Station Park Kulturi

Pour pouvoir construire la deuxième ligne de métro, en diagonale NW/SE, et à laquelle devait appartenir Maïakovskaïa, à cause de contraintes géologiques, il fallait creuser bien plus profondément.

En 1935, lorsque l’architecte Sergeï Kravets (Сергей Кравец) s’attaque au projet de construction de la station « Place du Triomphe » (qui sera rebaptisée un an plus tard Maïakovskaïa, en l’honneur de Maïakovski mort cinq ans plus tôt), un autre architecte vient de terminer une station profonde, à 33 mètres sous terre (Krasnié Vorota). Sa construction répond à un modèle architectural efficace pour une telle profondeur (il sera d’ailleurs souvent repris par la suite) : 3 tunnels creusés en parrallèle (1 pour le quai central, 1 pour chaque voie) et communiquant entre eux par des ouvertures faites dans les murs épais. Bien que décorée de marbre, cette station s’avère lourde et oppressante, et son modèle ne plaît pas du tout aux Moscovites.

Station Krasnié Vorota

Kravets propose alors une station ouverte et aérée (voir dessin ci-dessous ). Son projet est accepté avec enthousiasme. Malheureusement, après un an de travaux, des fissures importantes apparaissent…c’est la catastrophe ! Il faut agir vite !
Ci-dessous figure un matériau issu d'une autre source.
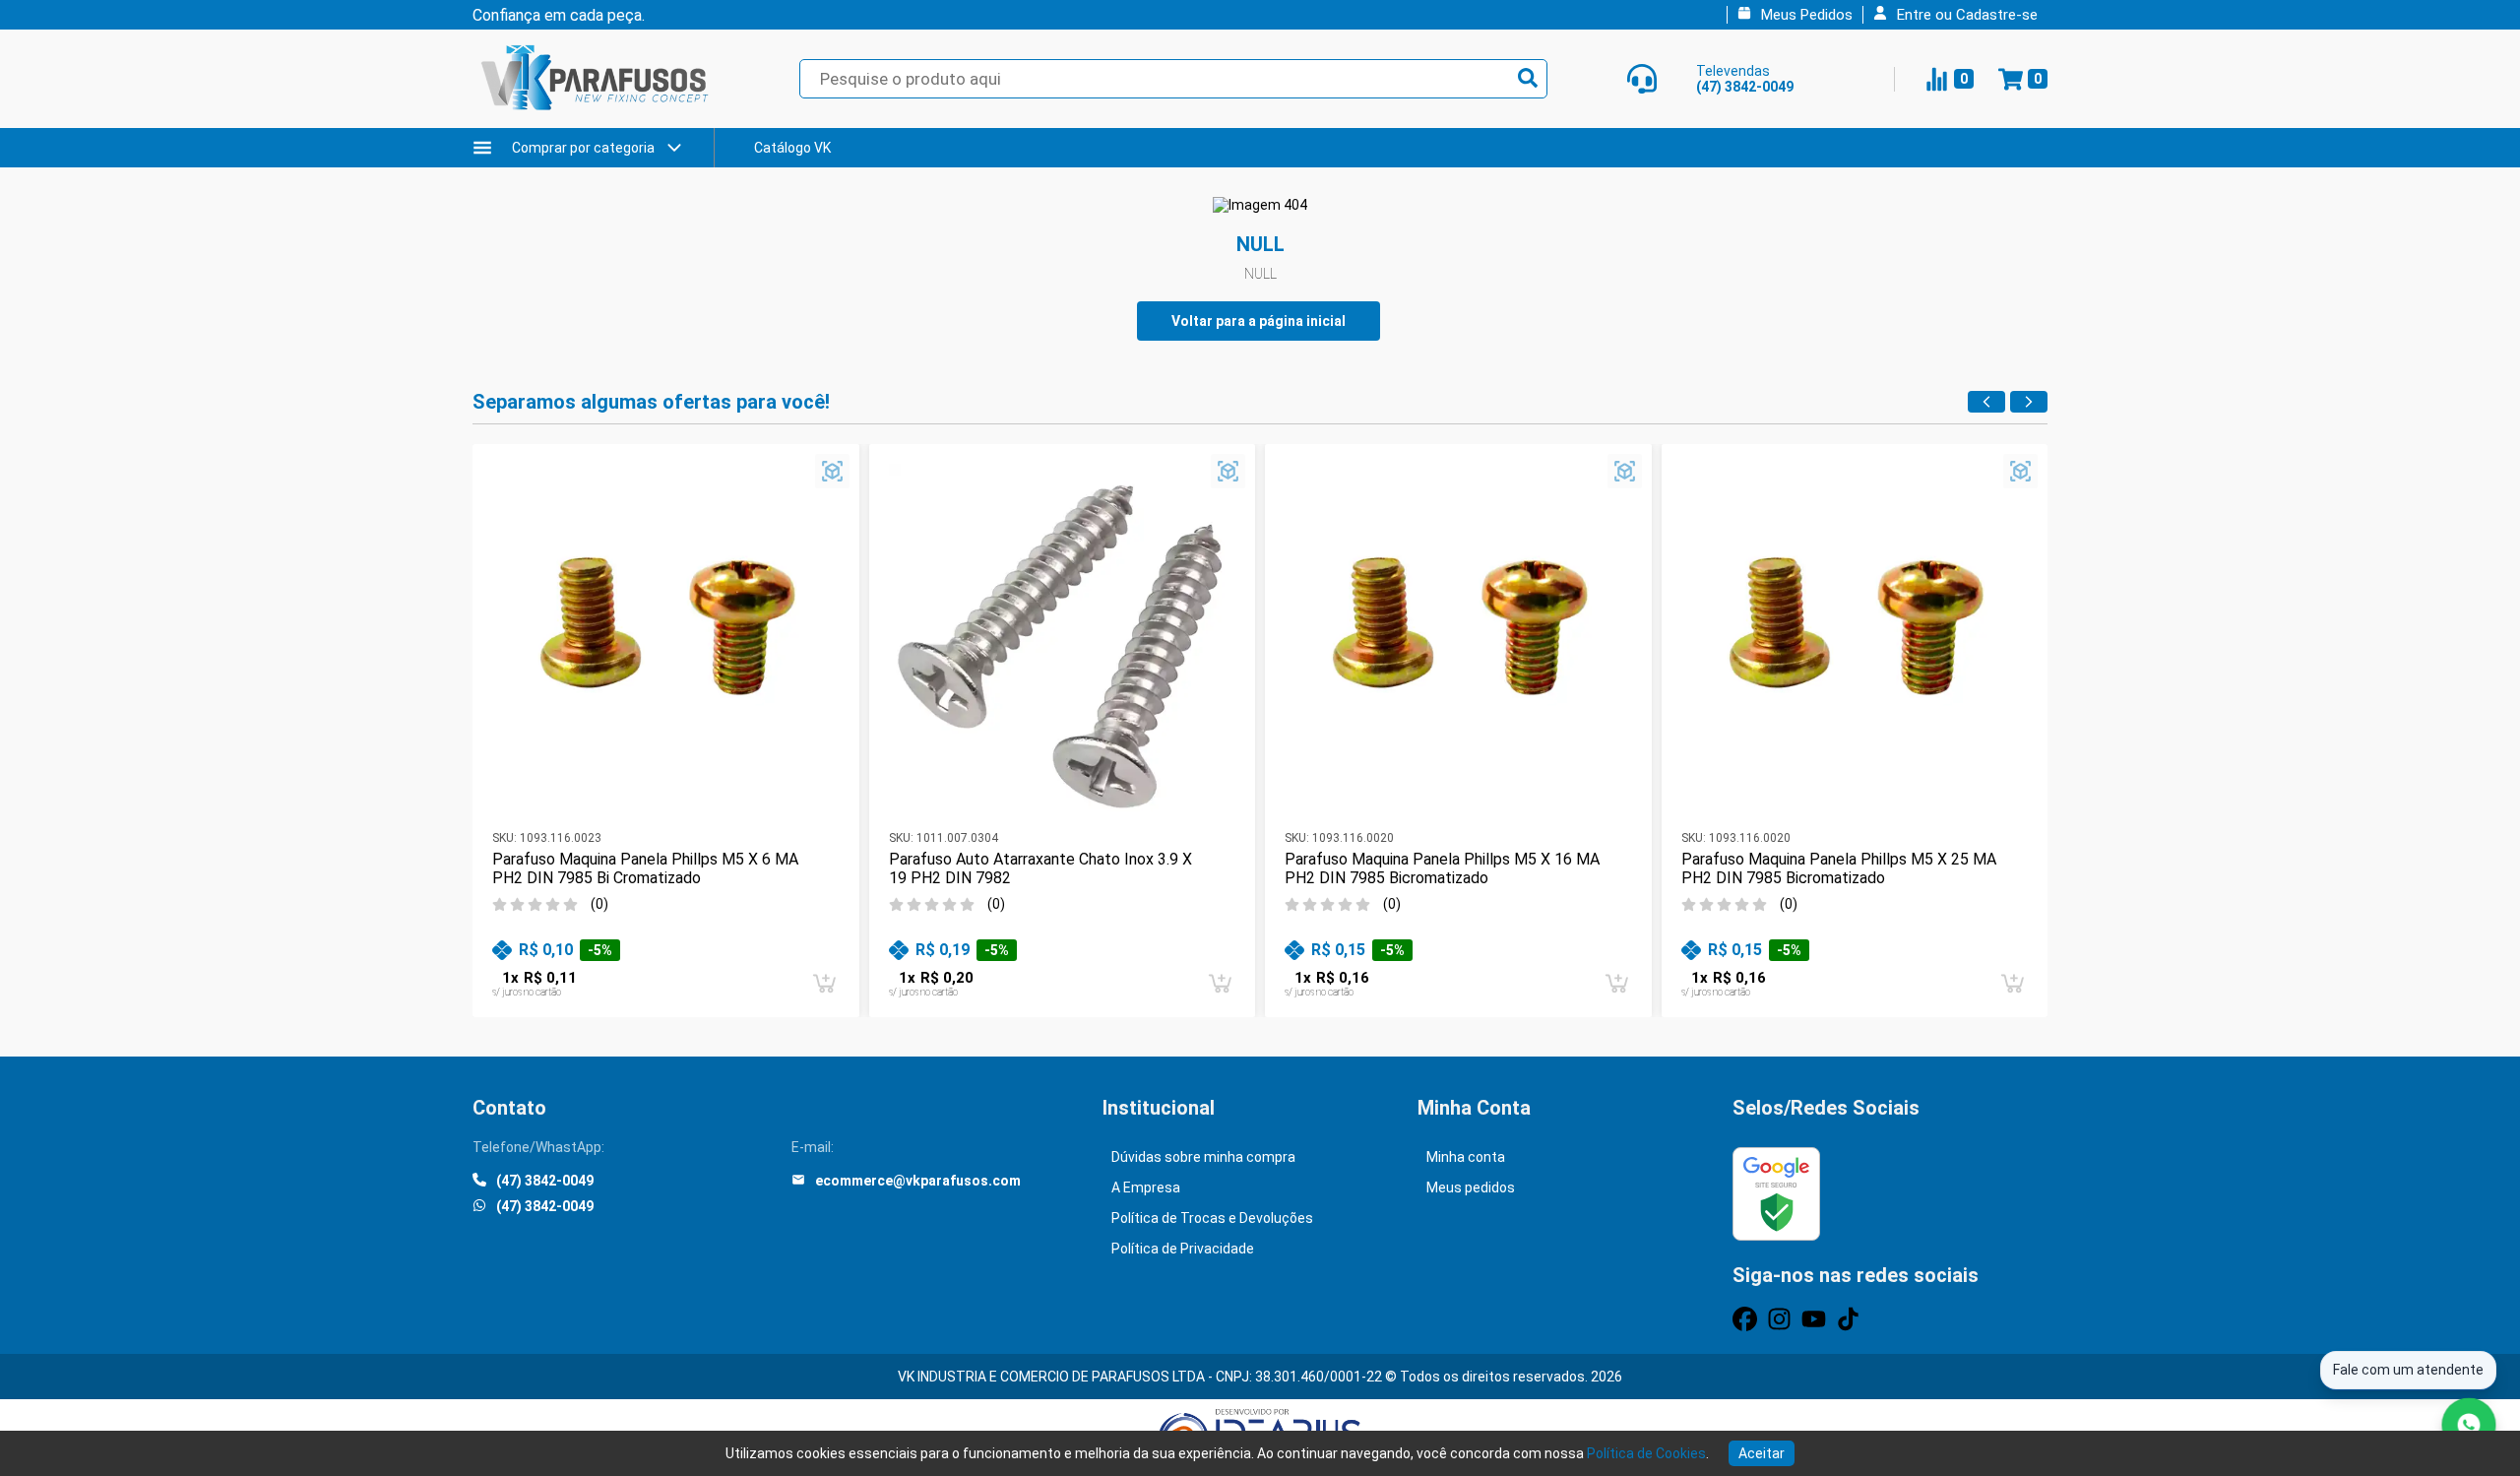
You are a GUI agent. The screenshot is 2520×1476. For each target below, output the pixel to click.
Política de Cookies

Un autre architecte (Morgan) propose de tout bétonner, de creuser profondément, et de créer une station de type Krasnié Vorota, avec de gros piliers solides. La Commission refuse : elle recherche des projets architecturaux audacieux, innovants et porteurs de progrès techniques conséquents capables d’impressionner. Elle nomme alors un nouvel architecte prometteur à la tête de ce projet : Alexeï Douchkine (Алексей Душкин).

Alexeï Douchkine

Le projet de Douchkine

Il fallait faire vite avant que tout ne s’écroule ! Douchkine décida d’abaisser de quelques mètres la hauteur de la voûte centrale, et un peu plus encore celle des voûtes des tunnels latéraux. Il reprit ensuite les principes de l’architecture gothique, reposant sur des ogives aux nervures saillantes, répartissant mieux les forces dues aux contraintes mécaniques de la profondeur (moins 33 mètres).

Il eût l’idée de renforcer les arches avec des arceaux en inox, ce qui rendit la Commission sceptique. Pour la convaincre, Douchkine invita le constructeur d’avions Poutiline (Путилин) à témoigner et à certifier la solidité de l’ensemble. La Commission fût convaincue… et lui confia, du coup, la fabrication de ces supports en acier extrêmement solides dans sa propre usine !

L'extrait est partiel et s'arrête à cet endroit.